Taking its cue from the arrest and legally enforced chemical castration of the mathematician Alan Turing, Murmur is the account of a man who responds to intolerable physical and mental stress with love, honour and a rigorous, unsentimental curiosity about the ways in which we perceive ourselves and the world. Formally audacious, daring in its intellectual inquiry and unwaveringly humane, Will Eaves’s new novel is a rare achievement.

About the author

Will Eaves is the author of four novels and two collections of poetry. He was Arts Editor of the Times Literary Supplement from 1995 to 2011 and now teaches at the University of Warwick. The opening section of Murmur was shortlisted for the 2017 BBC National Short Story Award.

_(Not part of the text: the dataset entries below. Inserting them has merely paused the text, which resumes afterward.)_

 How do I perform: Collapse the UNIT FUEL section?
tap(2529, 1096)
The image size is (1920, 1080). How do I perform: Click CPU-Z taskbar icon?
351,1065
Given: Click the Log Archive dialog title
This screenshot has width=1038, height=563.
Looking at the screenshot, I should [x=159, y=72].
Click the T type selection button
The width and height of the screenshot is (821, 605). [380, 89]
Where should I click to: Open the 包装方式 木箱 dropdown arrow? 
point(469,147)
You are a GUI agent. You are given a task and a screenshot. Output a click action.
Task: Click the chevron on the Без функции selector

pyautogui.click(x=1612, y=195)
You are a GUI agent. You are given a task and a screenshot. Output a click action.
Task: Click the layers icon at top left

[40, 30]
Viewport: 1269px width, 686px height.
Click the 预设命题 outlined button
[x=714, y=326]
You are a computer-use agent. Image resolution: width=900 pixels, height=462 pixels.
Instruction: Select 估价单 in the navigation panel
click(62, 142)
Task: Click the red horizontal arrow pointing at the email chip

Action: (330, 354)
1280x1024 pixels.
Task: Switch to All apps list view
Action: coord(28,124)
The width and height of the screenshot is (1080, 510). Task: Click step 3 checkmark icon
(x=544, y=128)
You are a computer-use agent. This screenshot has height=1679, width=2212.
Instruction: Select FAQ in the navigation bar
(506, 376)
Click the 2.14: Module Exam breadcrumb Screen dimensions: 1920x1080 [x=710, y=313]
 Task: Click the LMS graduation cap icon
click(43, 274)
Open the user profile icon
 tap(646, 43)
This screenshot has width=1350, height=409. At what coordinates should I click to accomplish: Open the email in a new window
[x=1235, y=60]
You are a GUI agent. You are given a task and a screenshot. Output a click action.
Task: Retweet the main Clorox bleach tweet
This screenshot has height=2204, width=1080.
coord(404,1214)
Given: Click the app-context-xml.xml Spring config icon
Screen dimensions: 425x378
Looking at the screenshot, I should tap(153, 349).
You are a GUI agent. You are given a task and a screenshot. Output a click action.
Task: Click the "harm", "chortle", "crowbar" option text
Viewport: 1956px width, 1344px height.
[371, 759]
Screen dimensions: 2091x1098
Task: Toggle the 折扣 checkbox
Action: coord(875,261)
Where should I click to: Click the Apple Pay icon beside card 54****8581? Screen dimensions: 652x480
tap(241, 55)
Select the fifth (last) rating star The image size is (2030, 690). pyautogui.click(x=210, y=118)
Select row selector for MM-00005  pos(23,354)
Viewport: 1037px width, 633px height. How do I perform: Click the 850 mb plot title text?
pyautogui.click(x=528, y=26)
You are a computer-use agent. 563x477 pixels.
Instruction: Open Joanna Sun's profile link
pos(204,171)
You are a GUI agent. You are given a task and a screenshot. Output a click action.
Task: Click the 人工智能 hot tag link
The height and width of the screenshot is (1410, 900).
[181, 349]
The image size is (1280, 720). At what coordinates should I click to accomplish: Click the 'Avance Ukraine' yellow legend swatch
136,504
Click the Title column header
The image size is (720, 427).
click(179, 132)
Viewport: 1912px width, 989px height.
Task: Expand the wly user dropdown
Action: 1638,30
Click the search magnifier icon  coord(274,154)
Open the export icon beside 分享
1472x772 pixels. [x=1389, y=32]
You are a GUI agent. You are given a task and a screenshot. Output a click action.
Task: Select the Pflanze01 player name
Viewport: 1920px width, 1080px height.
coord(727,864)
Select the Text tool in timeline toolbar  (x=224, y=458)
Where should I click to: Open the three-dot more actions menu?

The judges on the shortlist

Deborah Levy on Murmur

Murmur is a novel of multiple ideas, which seems right given its main protagonist, Alec Pryor, is loosely based on the predicament of the philosophical mathematician, Alan Turing.  It is also a novel forged from an immensely beautiful writing intelligence. Murmur is a fully achieved literary experiment, digging deep into all the dimensions of human consciousness, including state sanctioned savagery.

If its organising themes range from artificial intelligence, desire, sexuality, the limits of human understanding, the risks involved in love, it is also an investigation into the codes of language itself. At time, Eaves shamanistically thinks himself into the dreams of his gentle protagonist, a man who is in great distress. Chemical castration is the punishment for his sexuality. Its effect on the mind and body of the human subject is in poignant conversation with the societal mind that inflicts this kind of primal punishment.